DATA TO USE:
<<<<

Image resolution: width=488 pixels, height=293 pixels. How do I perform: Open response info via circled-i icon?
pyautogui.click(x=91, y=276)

>>>>
<<<<

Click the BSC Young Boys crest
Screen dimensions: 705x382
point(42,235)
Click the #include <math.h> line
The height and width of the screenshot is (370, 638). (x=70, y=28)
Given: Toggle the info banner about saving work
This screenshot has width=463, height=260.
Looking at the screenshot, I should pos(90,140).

>>>>
<<<<

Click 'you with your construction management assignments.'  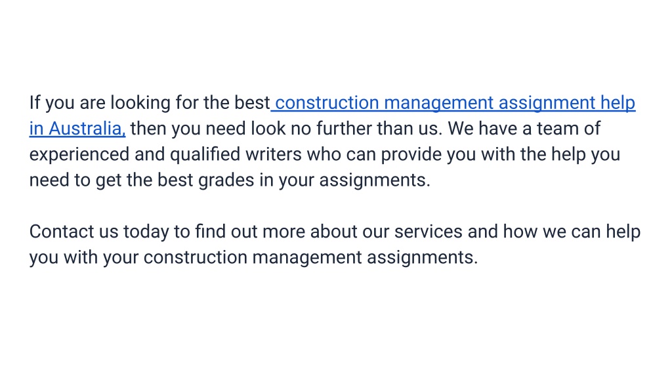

>>>>

REQUIREMENT:
A word-for-word copy of the lines above from the one with "Click the BSC Young Boys crest" through the one with "Given: Toggle the", inclusive, is the only output wanted.

TASK RESPONSE:
Click the BSC Young Boys crest
Screen dimensions: 705x382
point(42,235)
Click the #include <math.h> line
The height and width of the screenshot is (370, 638). (x=70, y=28)
Given: Toggle the info banner about saving work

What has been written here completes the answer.